D’accord, la facture du tramway de Québec a doublé, passant de 4 à 8,4 milliards de dollars.

« C’est très, très cher », a dit le premier ministre du Québec, François Legault, qui détient en pratique le droit de vie ou de mort sur le projet. Si son gouvernement finance sa partie de la facture (50 %), le projet ira de l’avant. Sinon, le projet est mort.

Est-ce que 8,4 milliards, c’est « très, très cher » pour un projet de cette envergure ? Quand on regarde les chiffres de plus près, on constate que non.

Le tramway à 8,4 milliards à Québec serait une meilleure affaire que le train léger inauguré à Ottawa en 2019. Ce train léger (similaire à un tramway) a remplacé les autobus bondés dans l’axe central de transport à Ottawa (le train d’Ottawa a aussi connu des ratés techniques, mais c’est un autre sujet).

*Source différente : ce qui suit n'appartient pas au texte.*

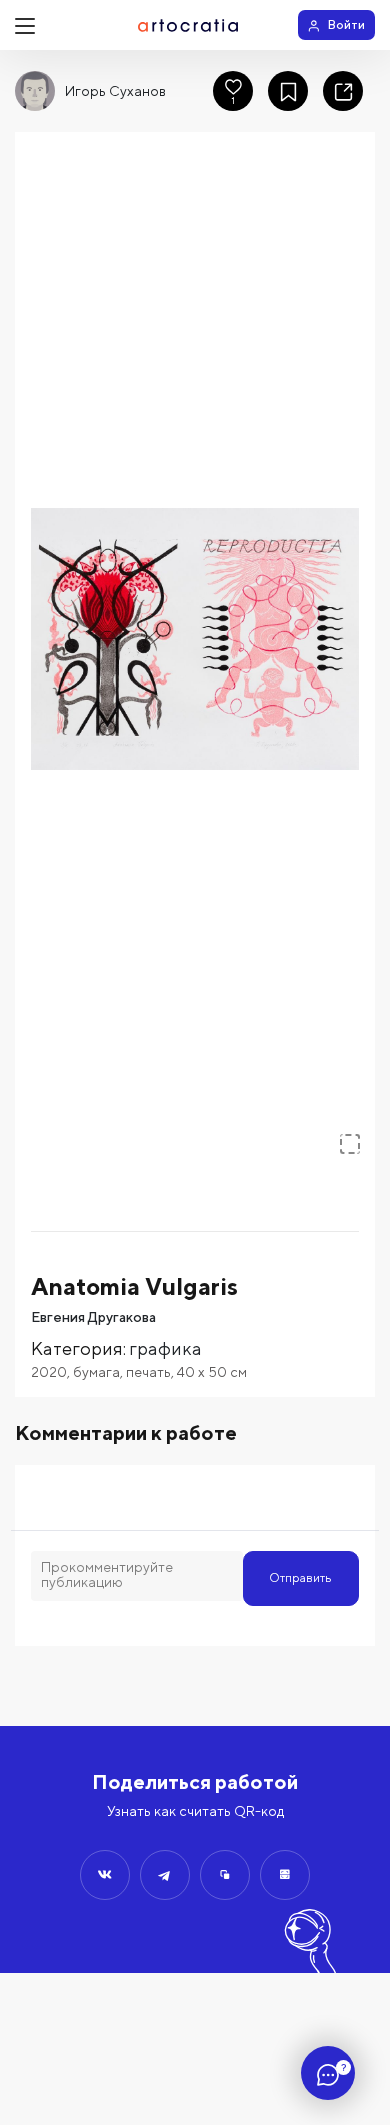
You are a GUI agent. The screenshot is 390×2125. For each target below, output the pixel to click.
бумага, (99, 1372)
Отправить (300, 1577)
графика (165, 1348)
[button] (195, 639)
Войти (346, 24)
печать (148, 1372)
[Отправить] (105, 1875)
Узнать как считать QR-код (195, 1811)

À Ottawa, la première phase du train léger a coûté 2,25 milliards pour hausser l’achalandage d’environ 11 600 passagers par jour avant la pandémie⁠1. Ça revient à 1,9 milliard par tranche de 10 000 nouveaux passagers quotidiens.

C’est ce dernier chiffre qui est le plus important dans ce débat : le coût par achalandage. Pas le coût total du projet.

Plus on attire de passagers, plus ils délaissent leur auto, meilleur c’est pour l’environnement. Mais plus le projet risque de coûter cher au départ. C’est normal.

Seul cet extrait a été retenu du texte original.